### [GOAL OF THE EXERCISE]
How many of the lines below contain the word "Task"? Reply with the number alone.

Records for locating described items

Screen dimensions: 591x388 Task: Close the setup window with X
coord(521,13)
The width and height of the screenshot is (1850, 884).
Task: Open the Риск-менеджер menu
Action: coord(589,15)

### [FINAL ANSWER]
2